▶ **TASK MATERIAL**
--- START ---
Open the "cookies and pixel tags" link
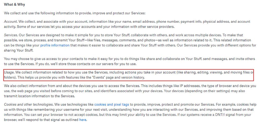 (x=111, y=105)
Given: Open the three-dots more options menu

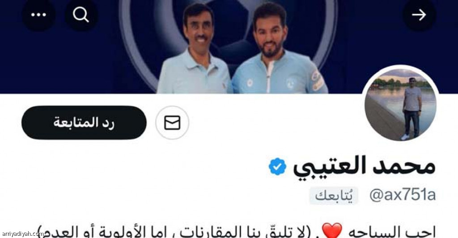Looking at the screenshot, I should point(38,15).
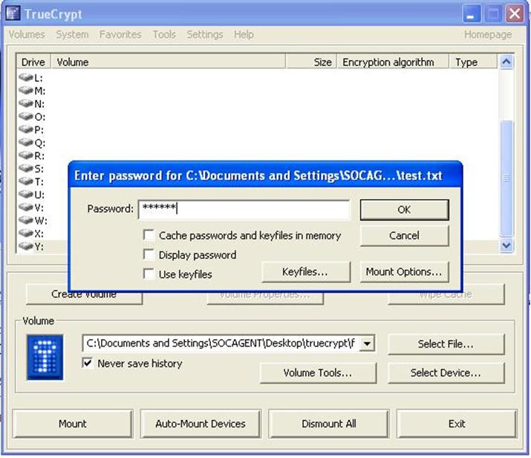Screen dimensions: 531x458
Task: Toggle the Use keyfiles checkbox
Action: [x=149, y=274]
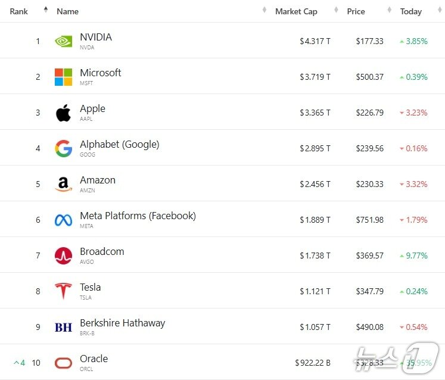Open the Alphabet (Google) company page
This screenshot has height=380, width=445.
(119, 144)
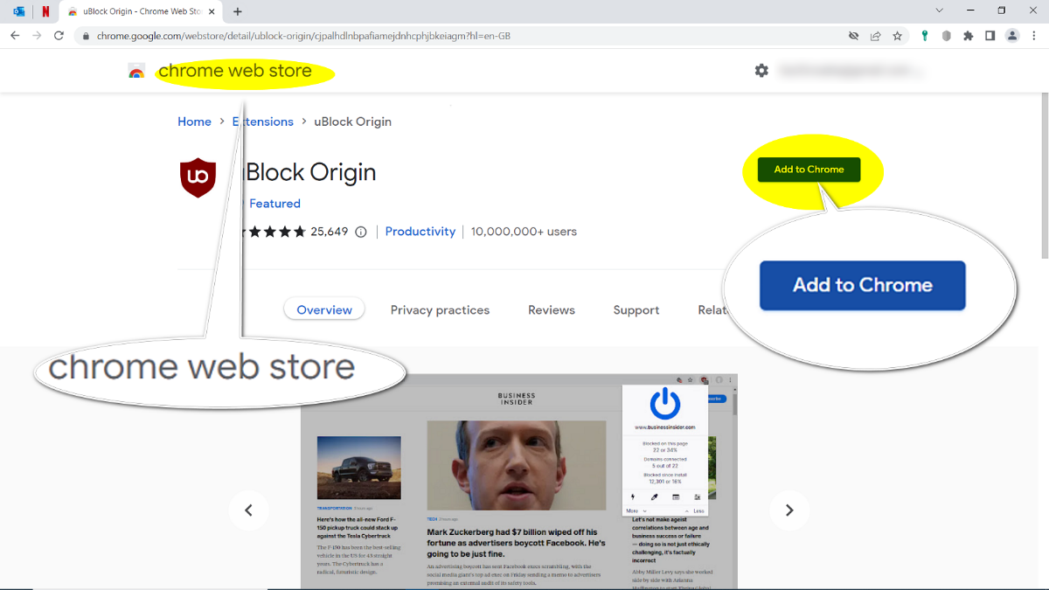Open Chrome's three-dot menu
This screenshot has height=590, width=1049.
pyautogui.click(x=1033, y=36)
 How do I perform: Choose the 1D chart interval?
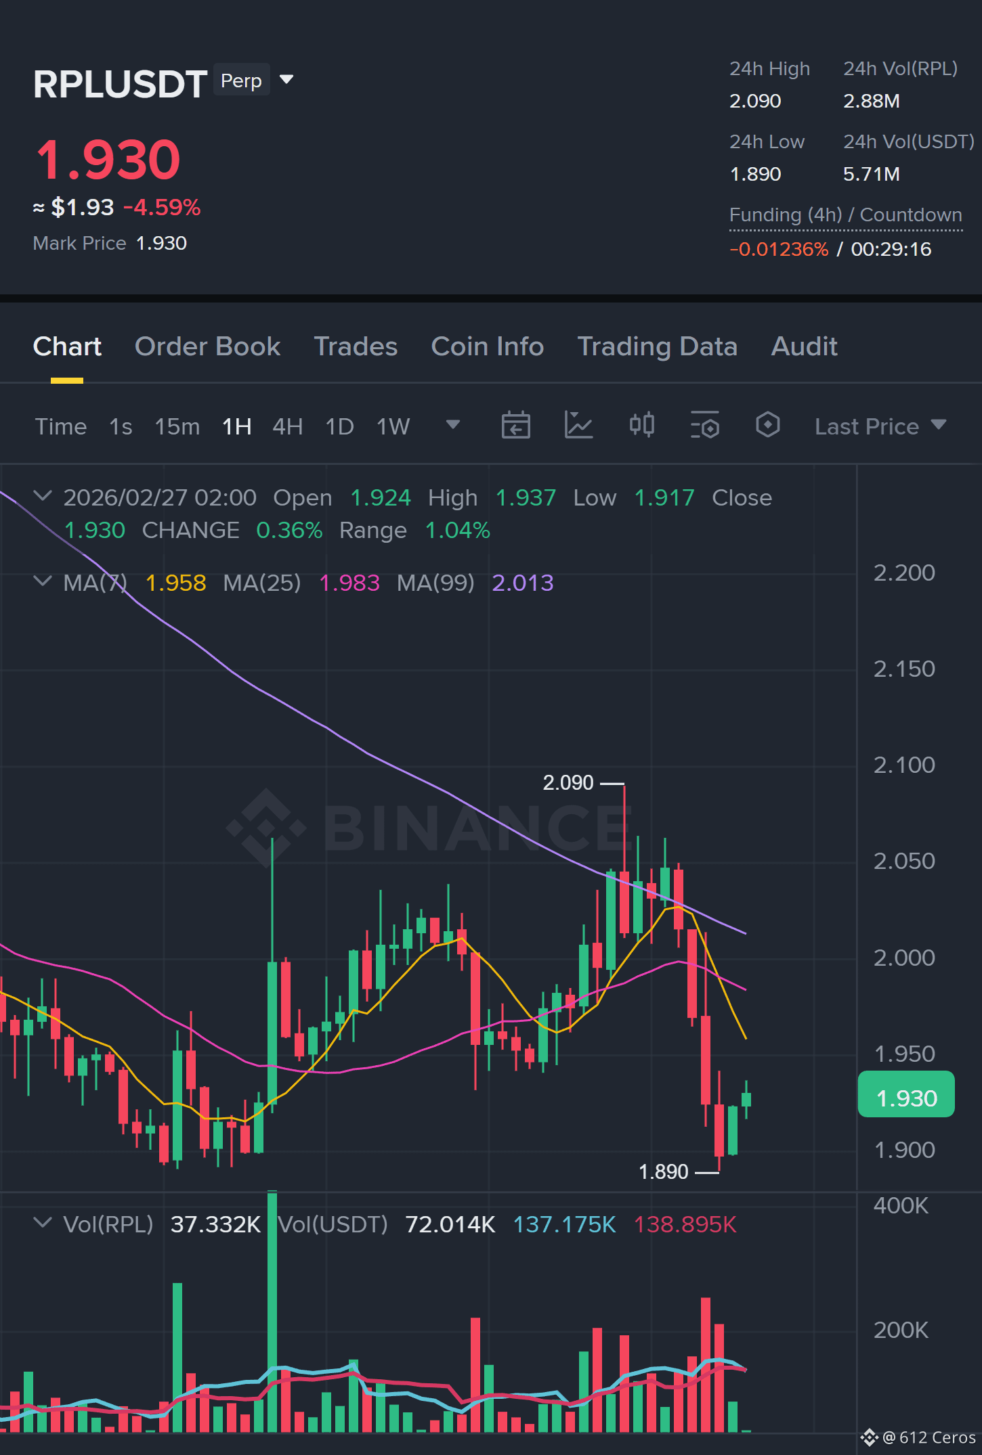(339, 426)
--- END ---
▶ **WHAT THE EXERCISE ASKS**
Render the data above as a Markdown table with the columns "Row" and "Line", giving each line its row number. Leave out blank lines and pictures.

▶ **SOLUTION**
| Row | Line |
|---|---|
| 1 | Open the "cookies and pixel tags" link |
| 2 |  (x=111, y=105) |
| 3 | Given: Open the three-dots more options menu |
| 4 | Looking at the screenshot, I should point(38,15). |
| 5 | Screen dimensions: 531x458 |
| 6 | Task: Toggle the Use keyfiles checkbox |
| 7 | Action: [x=149, y=274] |
| 8 | Open the Alphabet (Google) company page |
| 9 | This screenshot has height=380, width=445. |
| 10 | (119, 144) |
| 11 | Open Chrome's three-dot menu |
| 12 | This screenshot has height=590, width=1049. |
| 13 | pyautogui.click(x=1033, y=36) |
| 14 |  How do I perform: Choose the 1D chart interval? |
| 15 | (339, 426) |